Yes,

I think it would have been better if I had started with C or something
closer to C than the Basic dialects that were my first exposure to
programming.

There's an elegence in Turbo Pascal (Delphi stlye) that has its own sort of
symetry in it, but maybe C , perhaps obviously C or  C++, are more grunty
when you need to deal with individual grains of sand instead of larger
predefined building blocks.

In some senses I know that I still do not make the fullest use of the OOP
side of Delphi, when I first started with it, I was still thinking in Basic
terms.

Paul
==============

Well, different strokes for different folks I guess.  I like the
flexibility of C++, even if it does mean I can quite easily hang myself
with my own code.  I figure that if I /do/ manage to hang myself, I've
got no one to blame but myself.  It's my code after all.

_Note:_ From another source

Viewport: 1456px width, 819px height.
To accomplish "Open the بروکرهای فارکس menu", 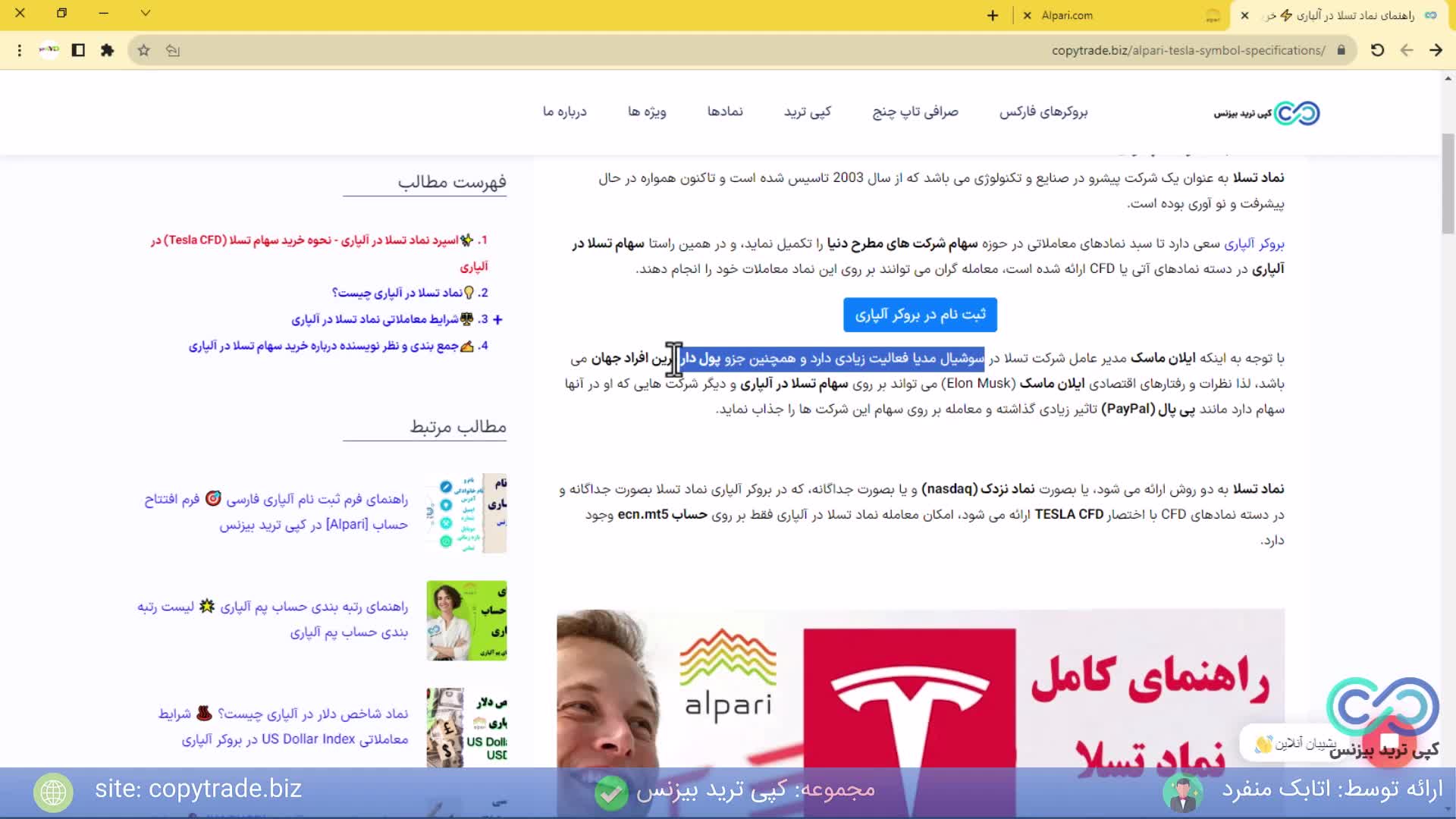I will tap(1043, 111).
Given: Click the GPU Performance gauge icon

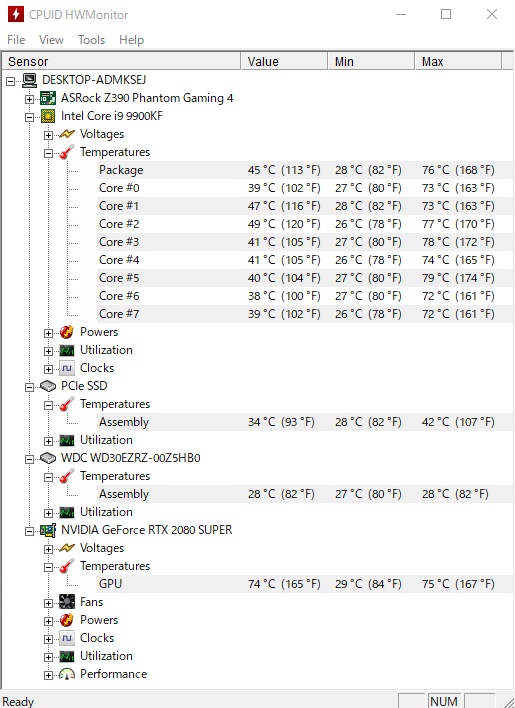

Conversely, I found Pascal to be too restrictive.  I'd already had a
firm grounding in C by that time, so I admit to a firm bias.

At the end of the day it's a matter of personal preference.

-- 
Corey Murtagh
The Electric Monk
"Quidquid latine dictum sit, altum viditur!"

Paul A Norman wrote:

> Now I can remember early on when I was considering programming, why C /
> C++looked less appealing than Turbo-Pascal!